(Task): The required result is an exact copy of the lines from the one containing "Click the red X to remove the passenger row" to the last line of the records, both ends included, without pictures.

————————

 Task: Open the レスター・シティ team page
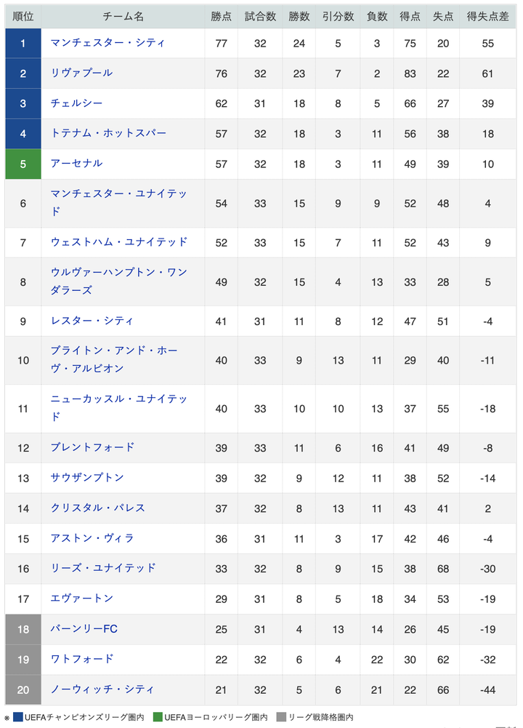pos(92,321)
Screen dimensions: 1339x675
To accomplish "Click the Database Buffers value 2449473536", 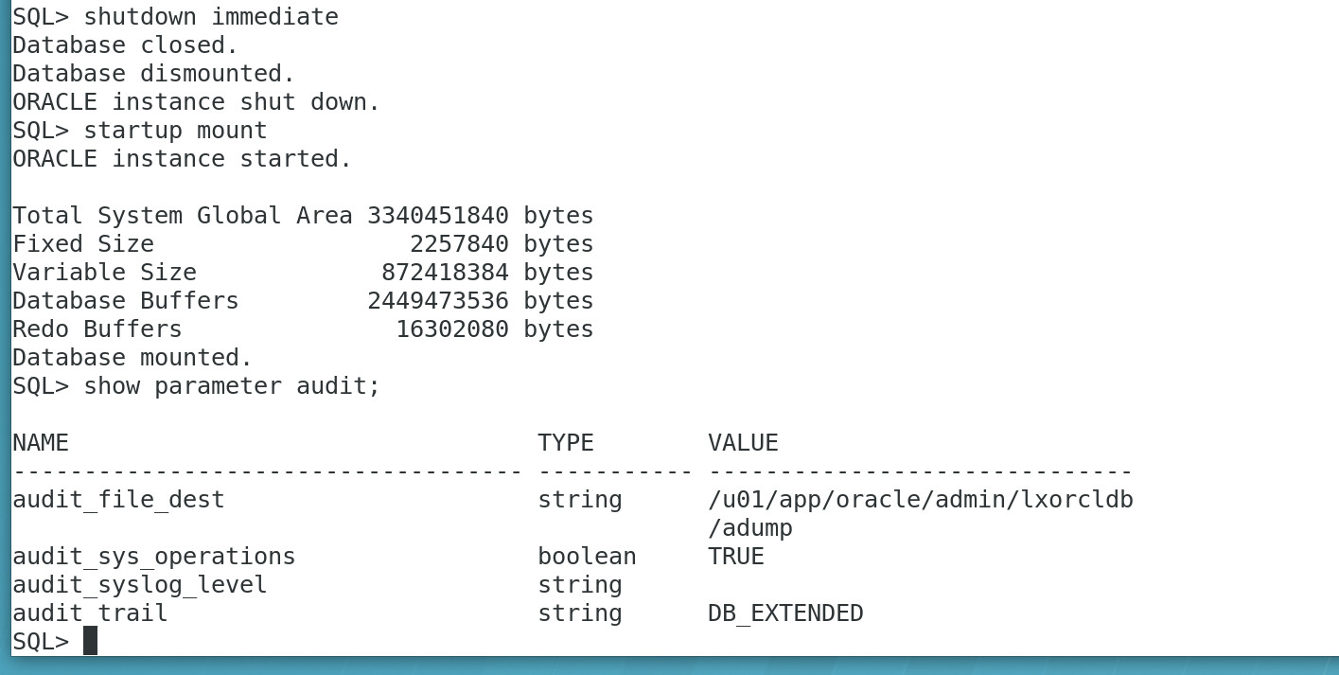I will pyautogui.click(x=437, y=301).
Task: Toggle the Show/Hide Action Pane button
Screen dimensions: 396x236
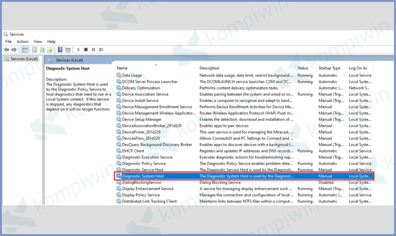Action: [x=68, y=50]
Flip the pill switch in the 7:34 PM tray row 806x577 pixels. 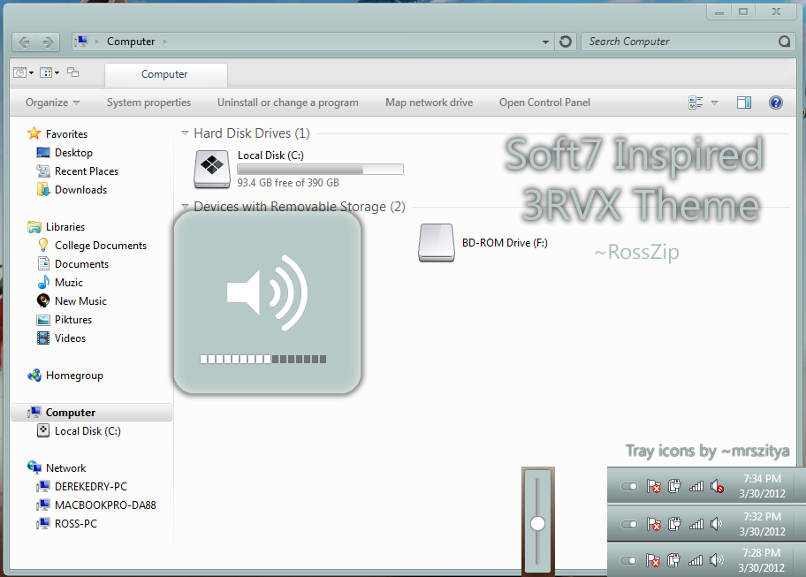pos(629,486)
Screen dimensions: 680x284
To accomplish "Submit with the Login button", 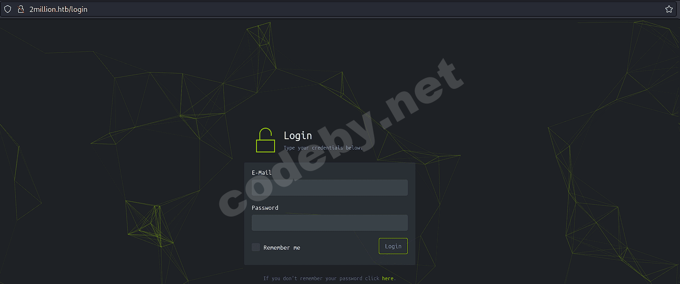I will pyautogui.click(x=393, y=246).
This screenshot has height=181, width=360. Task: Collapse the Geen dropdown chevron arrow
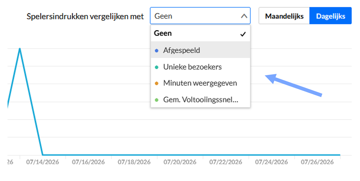[244, 16]
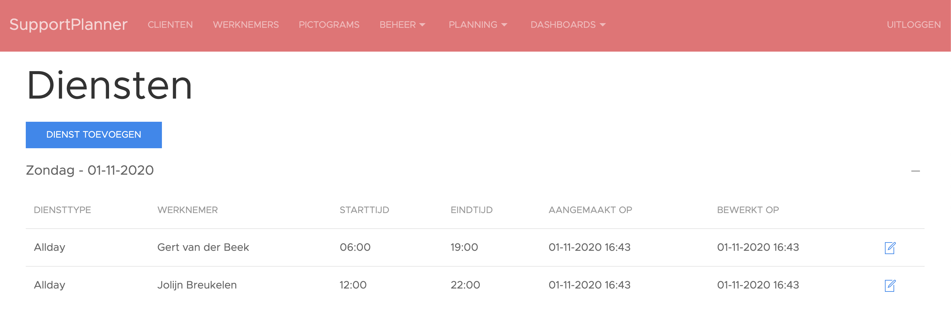
Task: Open the Dashboards dropdown menu
Action: [568, 25]
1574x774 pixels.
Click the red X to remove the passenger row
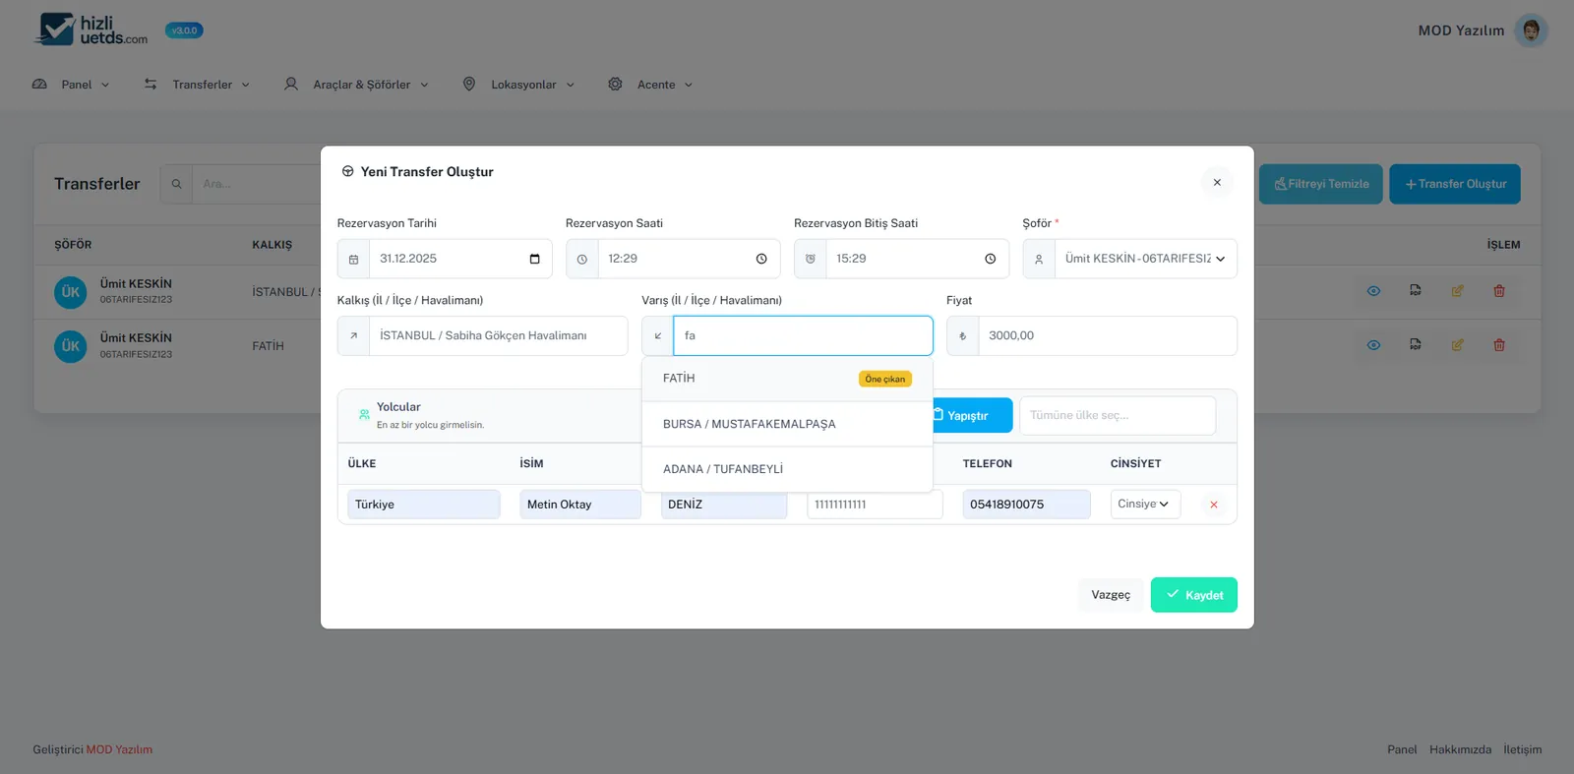(x=1213, y=505)
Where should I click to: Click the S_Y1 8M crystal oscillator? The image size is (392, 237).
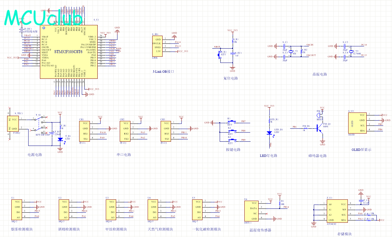coord(291,52)
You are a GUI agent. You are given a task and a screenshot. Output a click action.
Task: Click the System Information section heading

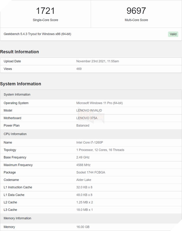21,84
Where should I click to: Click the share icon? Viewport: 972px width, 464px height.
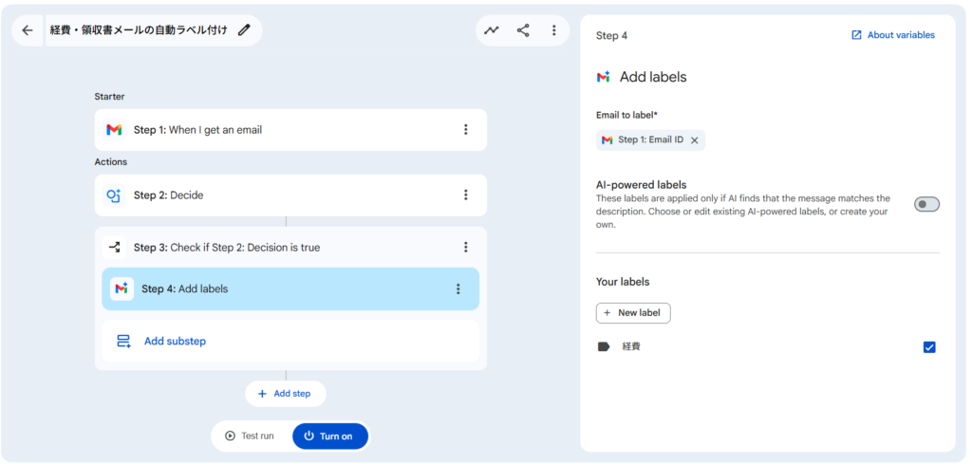(x=523, y=30)
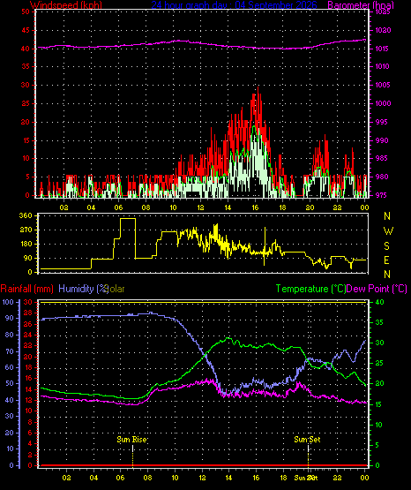Click the Windspeed (kph) axis title
Screen dimensions: 411x490
click(x=66, y=5)
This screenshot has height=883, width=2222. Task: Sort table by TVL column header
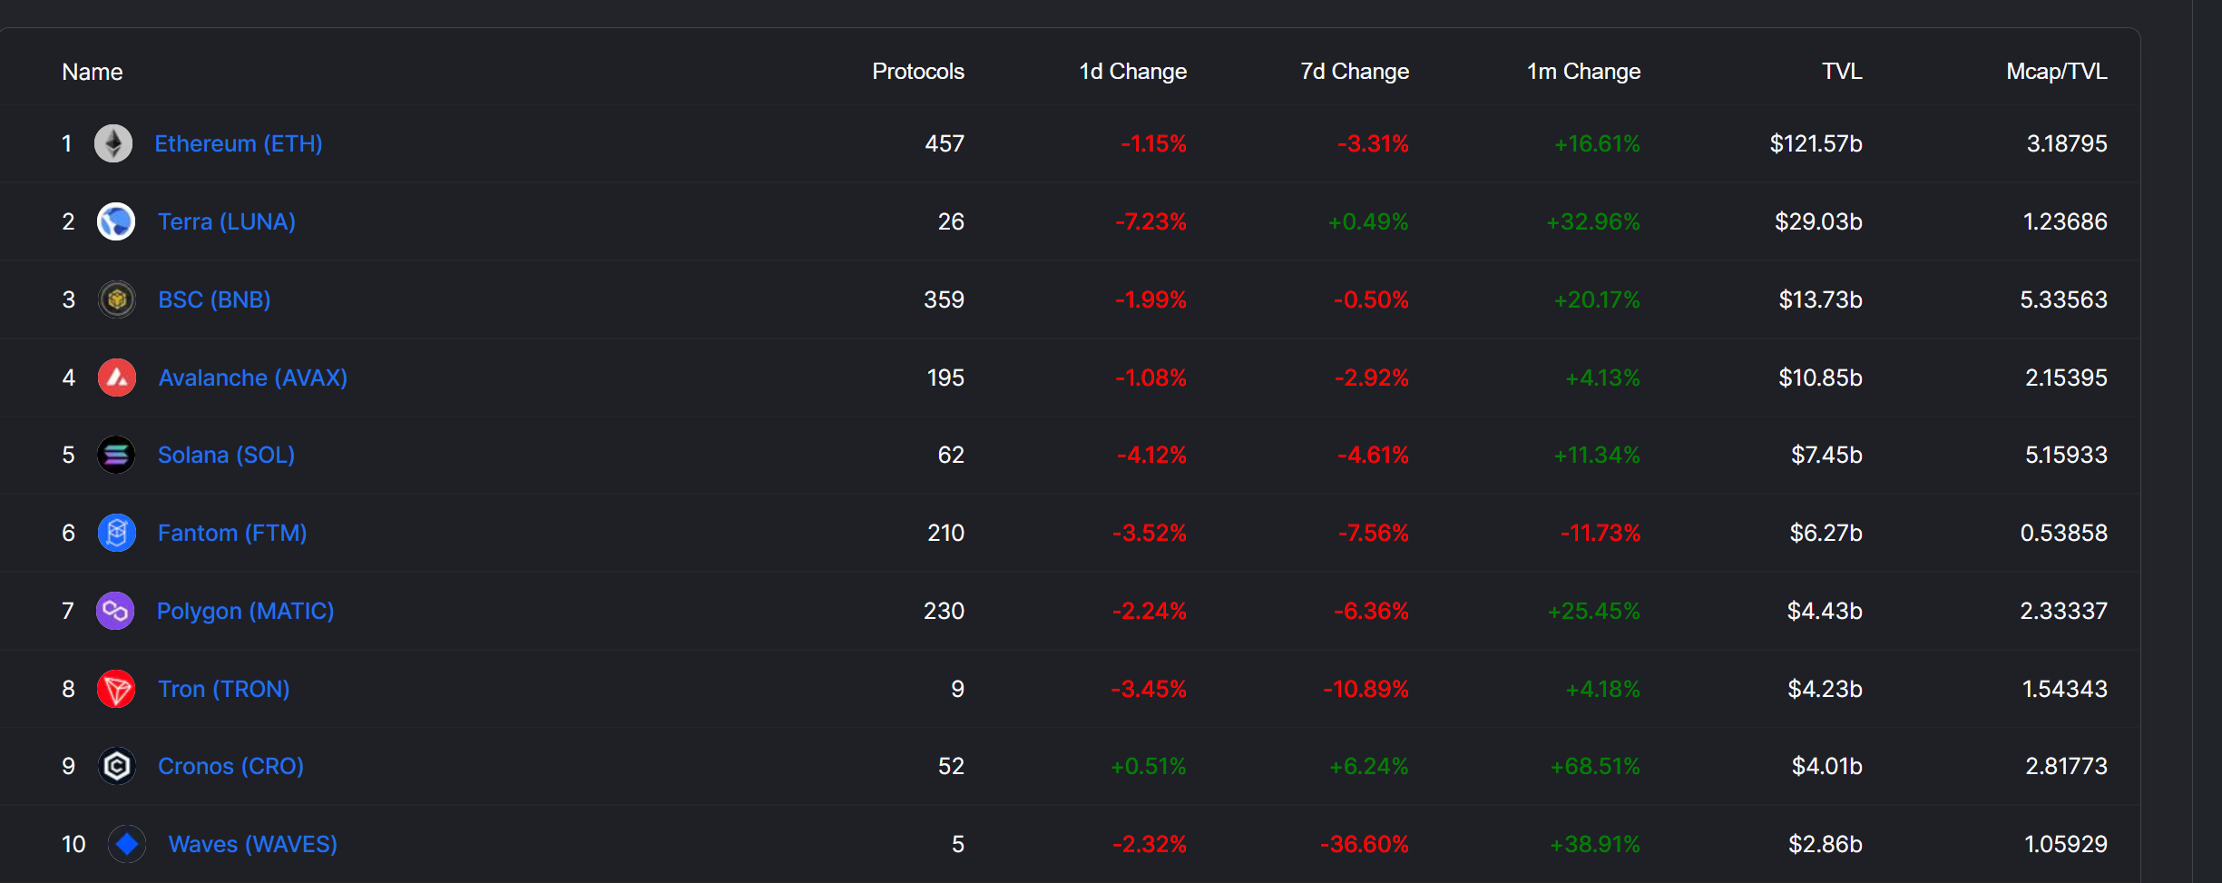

————————

(Exercise solution):
Click the red X to remove the passenger row
(x=1213, y=505)
Where should I click to: Click the S_Y1 8M crystal oscillator? The image size is (392, 237).
coord(291,52)
You are a GUI agent. You are given a task and a screenshot. Output a click action.
Task: Click the System Information section heading

21,84
Where should I click to: Click the share icon? Viewport: 972px width, 464px height.
(x=523, y=30)
Click the Windspeed (kph) axis title
Screen dimensions: 411x490
click(x=66, y=5)
This screenshot has height=883, width=2222. Task: Sort table by TVL column header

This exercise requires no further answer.